◆ STUDY TEXT ◆
========
The carnage in Syria has put the Afghan war on the backburner for a while. But, as the debate intensifies on what the Obama administration might do about Syria, it is well to recall the obstacles in Afghanistan.
On June 4, 2013, the Defense Department’s causality page recorded 2,226 Americans killed and 18,610 wounded in action inside Afghanistan or operations involving that country since 2001. Costofwar.com says the Afghan war has cost over $632 million to the US so far. Other estimates suggest that the US, United Nations and the international community have provided a further $100 billion in development aid to Afghanistan.
Despite the commitment of so much money, persons and resources since 2001, the world’s most sophisticated military has not succeeded in building an Afghan national army capable of ensuring security after American and NATO forces leave in 2014. The international development aid has also failed to lay the foundations of a national economy capable of providing better alternatives for poor villagers than paid soldiering for the Taliban and other militias.
The debate about President Hamid Karzai’s corrupt and capricious administration as well as shortcomings of American methods may continue inconclusively forever. But it is the wrong debate.
Afghanistan remains a poisoned chalice because standing up Karzai’s army and police to take over from the coalition is not the main challenge. There is a different war at the core of Afghanistan. That is the war being waged by a tiny radical belief structure hiding within the larger 1.3 billion-strong Islamic ecosystem (and set to rise to 2.2 billion by 2030, according to the Pew Forum).
This ecosystem contains several segments at loggerheads with one another. One of those segments symbolized by tiny al Qaeda, and materially supported by the huge and wealthy Salafi and Wahhabi establishments of Saudi Arabia, is at war with the West and with Shia Islam centered in Iran and Iraq.
There is no middle ground for these warriors. The differences are irreconcilable because they want to establish their radical Sunni version of Sharia law in every country by overthrowing secular beliefs and violently punishing opponents.
Yet, more disturbing are the new wars already underway in Syria and Iraq between Sunnis and Shias, acting as proxies of Saudi Arabia and Iran. They will cause seas of blood, if they spread with modern weapons, and could cripple all of Islam. Further potentially violent political tensions are growing between the moderate and radical wings within both Sunni Islam and Shia Islam.
Those in the West and elsewhere who dislike Islam may welcome the sight of Sunni and Shia destroying each another and look forward to picking up the pieces afterwards. Such a long view of history has precedents.
In Christianity, the original Eastern Orthodox Church and the Western Roman Catholics, fought at low boil for centuries until their formal split in 1054. It took nearly 1000 years for Bartholomew I, the Istanbul-based Patriarch of Constantinople, to attend an inaugural mass for the new Pope Francis in March 2013.
========
◆ EXERCISE DATA ◆
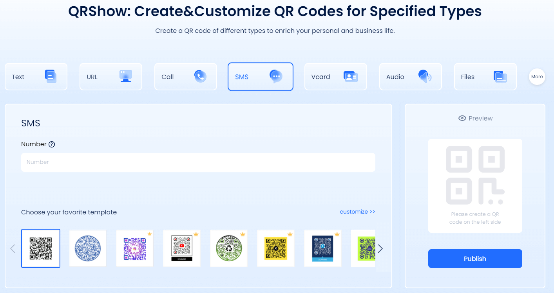Click the Publish button
Image resolution: width=554 pixels, height=293 pixels.
475,259
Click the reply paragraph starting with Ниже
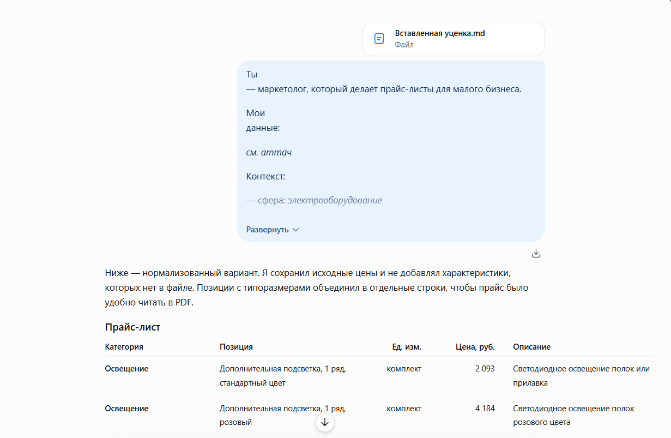The width and height of the screenshot is (671, 438). (x=317, y=287)
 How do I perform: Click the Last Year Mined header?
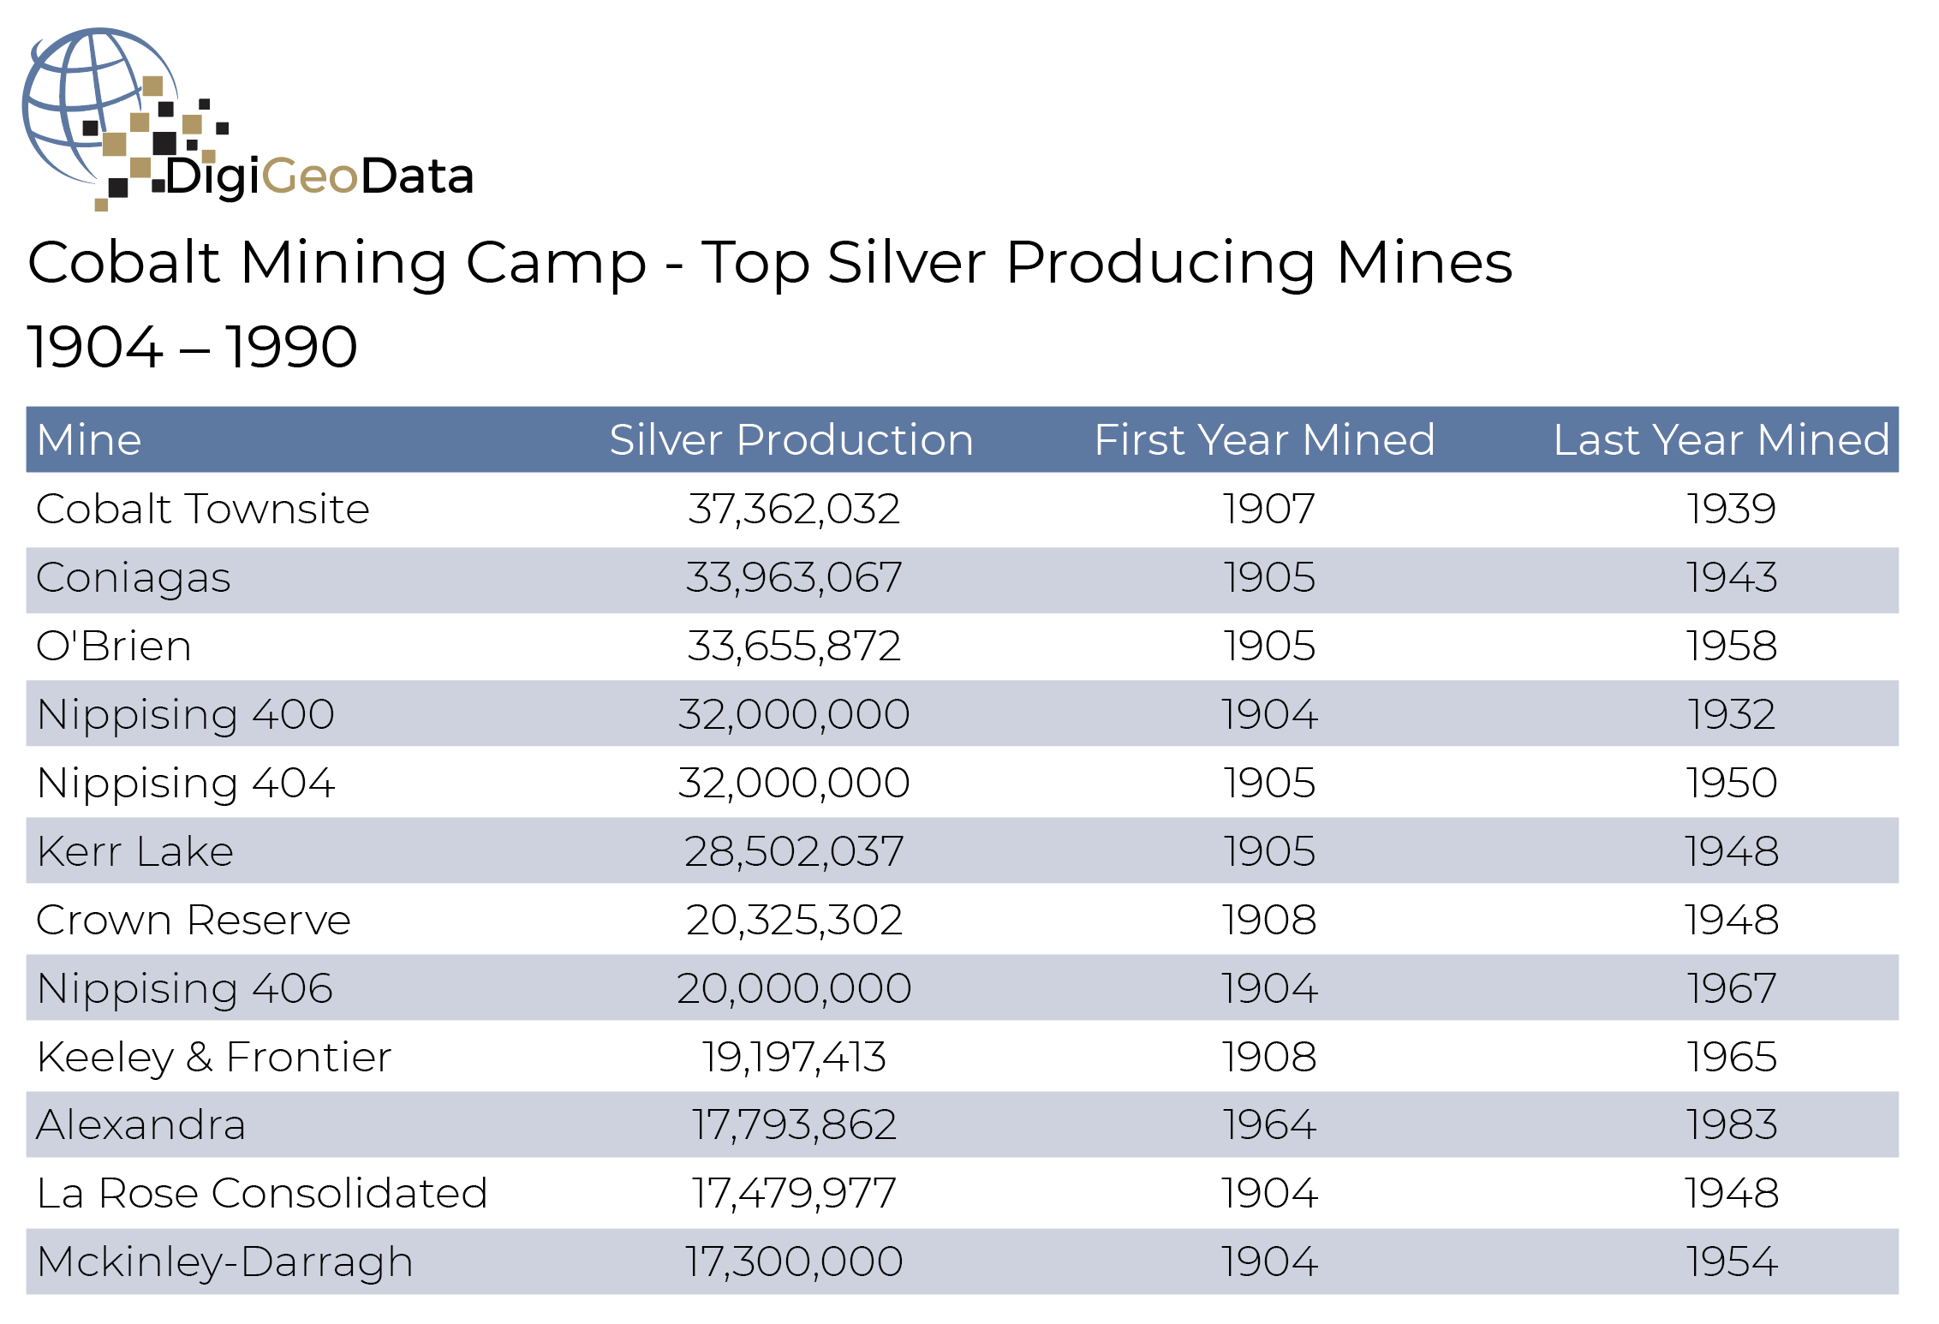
========
◆ GOAL OF THE EXERCISE ◆
Retype the part of the article on the Afghan war from "Despite the commitment" to "the wrong debate.". These rows have no connection to the article on the Afghan war.

◆ COMPLETED TASK ◆
Despite the commitment of so much money, persons and resources since 2001, the world’s most sophisticated military has not succeeded in building an Afghan national army capable of ensuring security after American and NATO forces leave in 2014. The international development aid has also failed to lay the foundations of a national economy capable of providing better alternatives for poor villagers than paid soldiering for the Taliban and other militias.
The debate about President Hamid Karzai’s corrupt and capricious administration as well as shortcomings of American methods may continue inconclusively forever. But it is the wrong debate.